By Steve Moran

No one sets out to be a bad manager.

This was more or less a throwaway line in some book or article I was recently reading but it really hit home.

When I hear people talk about their leaders/managers in less than glowing terms, it pains my heart, and yet I know how hard it is.

At Senior Living Foresight, we have always been this really tight little group of people committed to a cause. But we have experienced significant growth over the last 15 months, which means new team members and more leadership complexity. We are still a small group of people who are committed to a cause and I am delighted with every single team member. But each one has their own personality, dreams, and weirdness (including or especially me).

We are experiencing first-hand leadership growth pains. And I wish I could tell you that we . . .scratch that . . . I am handling it with perfect alacrity, but I am not. It is hard.

But I am determined to not be a Bad Manager/Bad Leader.  

Bad Managers

Bad managers come in 3 flavors:

1. Intentionally Exploitive

These are individuals who get their juice from having control over other people. They tend to believe they are never wrong; that they are smarter than everyone else. They also look down on every single person who works for them. If you have a leader like this, you should start looking for a new job. Those people are unlikely to be readers or fans of Senior Living Foresight.

And yet, these people did not wake up thinking they wanted to be a bad manager; in fact, though perverted, they actually think this is good leadership.

2. Accidentally Bad

This group ranges from really bad, to just not very good. They have never really gotten much leadership training and primarily lead based on what they have seen other managers do. Since there are more “not-so-great” managers than good ones, they don’t really know what else to do.

They likely feel stressed out and wish it could be better, but assume leading in a not-so-great fashion is the best it can be. They often think it is because they don’t get the right support from their leaders or that if they had better people to lead it would be a lot better.

You might even be seeing yourself in some of this.
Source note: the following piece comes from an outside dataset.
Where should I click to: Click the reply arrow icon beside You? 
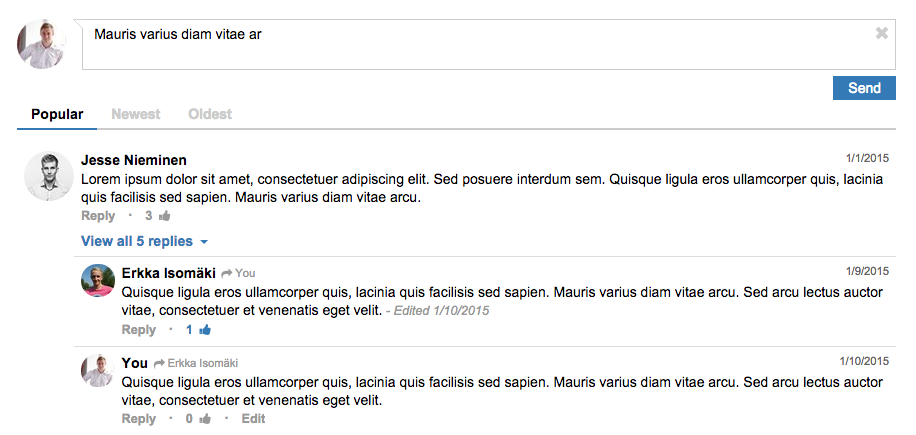tap(159, 363)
If you do, that is great news, because trust me, it can get better, you can get better. Your team members want to be led by you and they want to do a great job for you and your organization.

If you work for someone like this, it would be worthwhile to think of strategies you can do subtly to help them lead better . . . a kind of positive subversion. 

3. Discouraged Bad

The hard reality is that even when a manager leader does everything 100% right, pours their entire heart into being a great leader, things will go really wrong with a team member or two. When this happens it feels overwhelming and it becomes tempting to fall into bad manager mode.

The first chapter in my book Lead Don’t Manage is titled “When They Kick You In The Teeth” and it is the last chapter I wrote. The book was almost ready to go to print and I had a horrible experience with this kind of situation. I am not saying I was perfect in every sense, but I was doing the best I could and it counted for nothing.

Discouraged bad managers give in to attacks and let themselves be overwhelmed rather than rise above. Rising above is really hard because we all want to say, “What did I learn from this?” But once in a while, the answer is nothing; you just got unlucky.

The question every leader, every manager needs to be asking is this: What kind of manager/leader are you going to be today?